In 1978 he had created Herman as a skit figure, who went viral (in pre-Web terms). Fans loved his silly, goof-dork version of their lost childhoods. He hired Tim Burton to perfect Pee-wee’s style package, and in 1985 their elegant comedy Pee-wee’s Big Adventure earned six times its $7 million budget (a 1988 sequel flopped, its Big Top humor having reached an apex when Chaplin made 1928’s The Circus). The saddest scandal victim was Pee-wee’s Playhouse, after five TV seasons of inventive, whimsically edgy comedy that kids loved (so did their parents, from a different angle).

Reubens, in and out of Pee-wee, has had many gigs since, including a Broadway show that rallied diehard fans. In the Netflix production Pee-wee’s Big Holiday he is, at 63, twice his age when he made Big Adventure. Despite great make-up and some digital nip-tuck, he seems both ageless and a bit baked (hints of midriff bulge, a touch of sag in profile). Director John Lee is no master of quirky revels like Burton, but he shows devotion with this genial throwback. The hero’s obscure sexuality remains hidden somewhere in the seam line where Herman merges with Reubens (who might as well, by now, change his first name to Paul-wee or Pee-Paul).

This time, the dapper little guy has a bromantic but innocent crush on massive Joe Mangianello, the HBO werewolf star and Magic Mike beef-dish. In Herman’s cozy Ike Era town, Joe reveals that he shares enthusiasms just as childish. Their fast bond lures Pee-wee to New York, which doesn’t work for him a whole lot better than for Macaulay Culkin in Home Alone 2: Lost in New York. Still, the fun includes a snappy send-up of the  opening of On the Town, and before NYC another retro bundle has Pee-wee fending off aggressive hick chicks, like Tony Perkins nervously afflicted by similar cornballs in Friendly Persuasion. The episode of Herman making balloon fart-music sounds for Amish yokels achieves real purity of Pee.

Big Holiday provides overdue compensation for the cheesy scandal, that rather asinine fit of hysteria.
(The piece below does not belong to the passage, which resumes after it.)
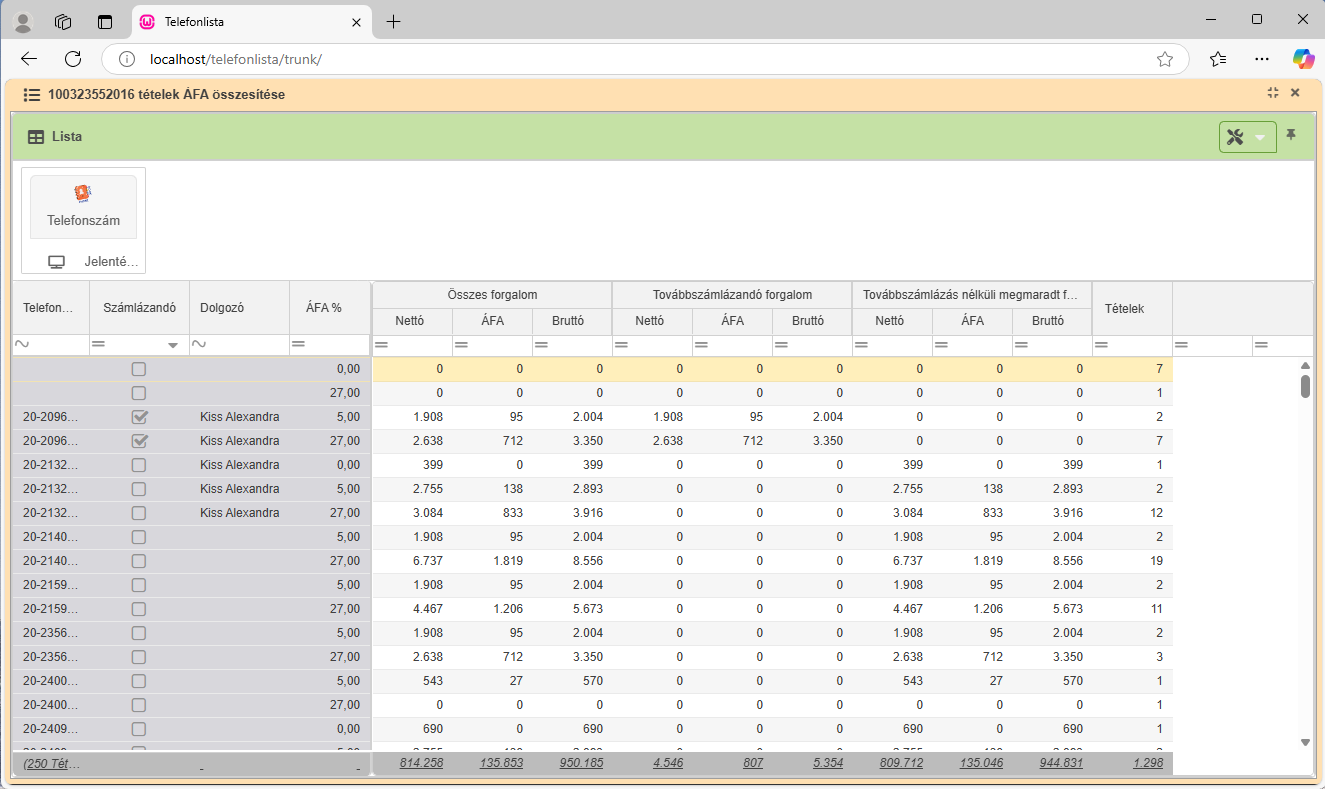Open Számlázandó filter dropdown arrow
1325x789 pixels.
(x=173, y=345)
There are some flat patches and the subversive streak is fairly anemic. I miss Pee-wee’s bike! But the soft laffs and numerous chuckles include the funny return of Diane Salinger, who was sexy Simone in the 1985 film. The new movie is a fond smile, like coming upon a Pee-wee doll that you lost years ago in the attic. You pick it up and giggle.    

SALAD (A List)
As usual there was debate about the latest top Oscar winner, though Spotlight was a good choice (if not, to my taste, better than Brooklyn, The Martian or the un-nominated Joy, Carol and Trumbo). Oscar has made plenty of mistakes, and as a sample here are 20 Best Pictures (and the Better Films They Beat):

You Can’t Take It With You (over Grand Illusion, 1938), Rebecca (over The Grapes of Wrath, 1940), How Green Was My Valley (over Citizen Kane, 1941), Mrs. Miniver (over The Magnificent Ambersons, 1942), Going My Way (over Double Indemnity, 1944), Gentleman’s Agreement (over Great Expectations, 1947), Hamlet (over Treasure of the Sierra Madre, 1948), All About Eve (over Sunset Boulevard, 1950), My Fair Lady (over Dr. Strangelove, 1964), In the Heat of the Night (over Bonnie and Clyde, 1967), Rocky (over Taxi Driver, 1976), Ordinary People (over Raging Bull, 1980), Chariots of Fire (over Atlantic City, 1981), Out of Africa (over Prizzi’s Honor, 1985), Forrest Gump (over Pulp Fiction and The Shawshank Redemption, 1994), Braveheart (over Sense and Sensibility, 1995), A Beautiful Mind (over Gosford Park, 2001), Million Dollar Baby (over Sideways, 2004 ), Crash (over Capote, 2005) and Slumdog Millionaire (over Milk, 2008). 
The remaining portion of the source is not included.